Sparky flew over to the shimmering Christmas tree, which the Retired Cauldron had generously sprouted that morning. The tree was now proudly bearing their presents on its outstretched branches. The diminutive dragon looked up, stroking his chin with a thoughtful purple paw. ‘I can’t decide whether to open the one that’s obviously a book or…’

He was interrupted by a loud ping from the Magical Messaging Machine. Alys and Sparky hurried over to the table, which still bore faint water marks from the recent Immersive-Experience incident. The Machine’s screen sprang to life and the big friendly face of George the Dragon appeared. His usually jovial expression was creased with concern.

‘Sorry to bother, but we’ve an emergency!’ His large yellow saucer eyes glowed glassily.

‘What kind of emergency?’ asked Alys and Sparky together.

‘The gnomes had a magic-missive from their elf cousins in Lapland.’ He lowered his voice. ‘I’m not at liberty to say over the witch-waves, but think you can guess who it involves.’ George’s scaly green ears waggled anxiously. ‘Will you come? Please.’

Alys and Sparky looked at each other, then turned to the screen and nodded vigorously.

George’s face relaxed. ‘Come over to my place and we’ll go together.
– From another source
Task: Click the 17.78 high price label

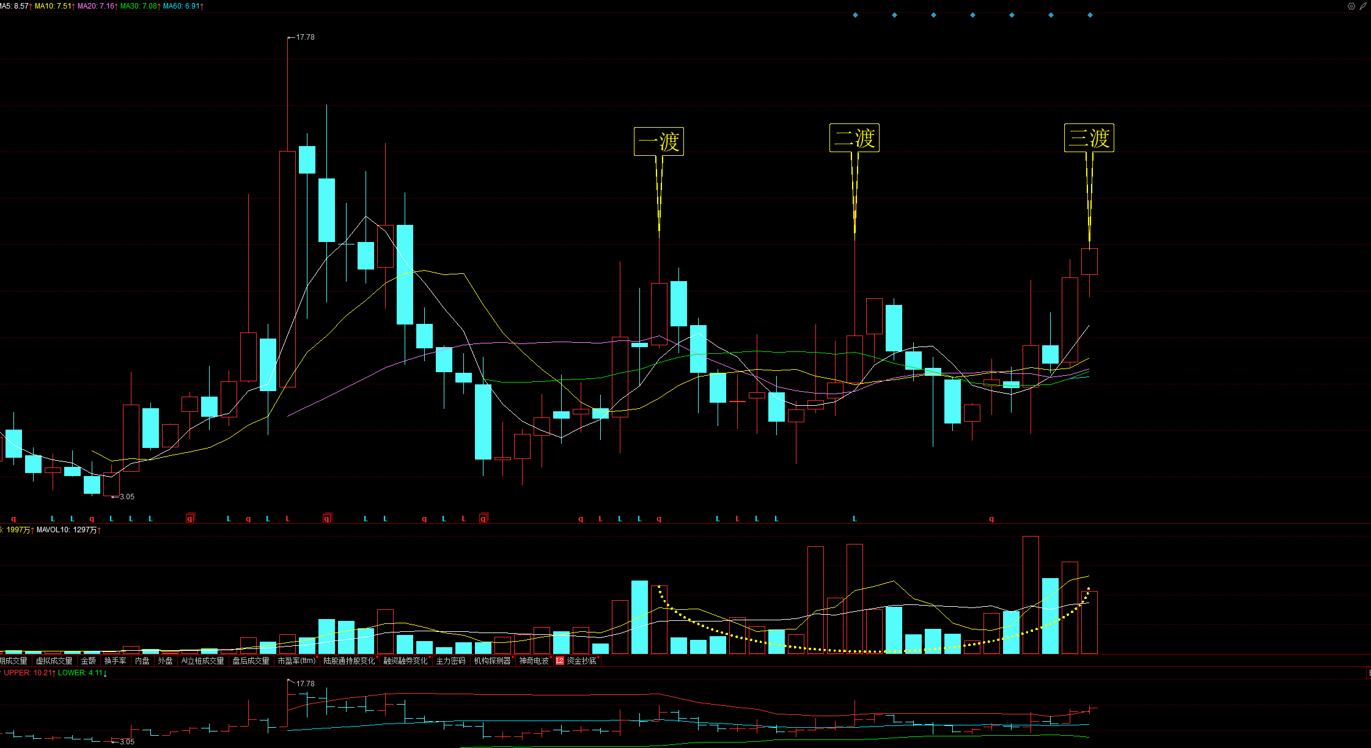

Please hurry,’ he urged.

The screen went blank.

Excited emerald smoke issued from Sparky’s nostrils. ‘Come on, Alys! Lapland. You know what that means!’ The diminutive dragon hovered by the doormat, while Alys snatched up her wand and hurried over to join him. ‘Edelweiss Valley, Switzerland,’ Alys enunciated.

As they disappeared, the clock cleared its throat again and began to strike midnight. The saucepan on the stove spluttered in response.